Without any announcement, once again, Portugal repurchased public debt in February. The Portuguese Treasury went to the market to “rescue” 250 million euros in bonds maturing in the next couple of years, after being freed from the International Monetary Fund extra penalty, in January. It is the continuation of the Government’s efforts to cheapen even further the State’s indebtedness. But there is something new: the Finance ministry is already tackling the reimbursement “wall” it faces in 2021.
The Portuguese Debt Management Agency (IGCP) repurchased, in February, 150 million euros in securities maturing in June of 2019 and 100 million euros in securities maturing in April of 2021. These repurchases had two new aspects to them:
- Unlike past repurchase operations, this time, there was no replacement for new debt, which means Portugal completely got rid of those “more expensive” bonds, instead of “delaying” their maturity;
- The reimbursement peak foreseen for 2021 — with payments to the market already rising to around 17 billion euros — is already being worked on between Mário Centeno and Cristina Casalinho.
When contacted, the Finance ministry and IGCP refrained from answering ECO’s questions.

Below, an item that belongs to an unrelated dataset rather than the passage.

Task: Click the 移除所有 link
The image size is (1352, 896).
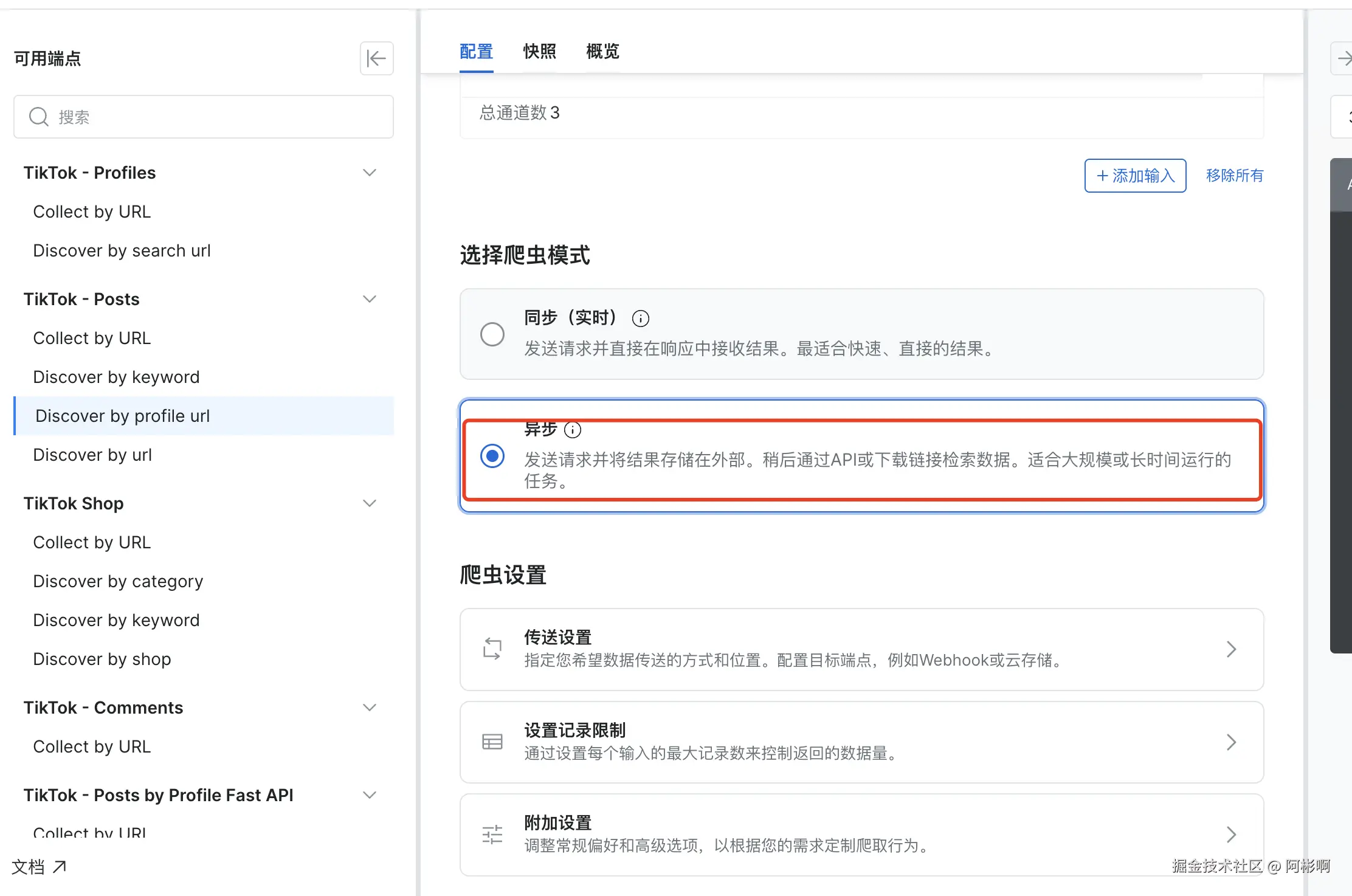Action: tap(1234, 176)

Even so, a slideshow from IGCP helps understand how Cristina Casalinho is explaining these debt management operations “to smooth the redemption profile”: IGCP has reimbursed 83% of IMF’s loan and we have made 20 million euros’ repurchases in February; those options were taken considering this reimbursement calendar.
Where did those 250 million come from? Since there is no replacement for new debt — and so, these operations have not been publicly communicated –, IGCP resorted its own money to make those repurchases. This year, IGCP’s liquidity buffer should shrink in two billion euros in 2018, from 9.8 billion to 7.8 billion, according to forecasts made by the institution.
Liquidity cushion gives Casalinho a rest
Also according to IGCP’s forecasts, the cost of the Portuguese public debt should decrease in 2018 to 2.8%, the lowest amount of the decade. Cristina Casalinho also foresees bond interest rates decreasing to 3.5% and Treasury bills falling to negative ground: -0.3%.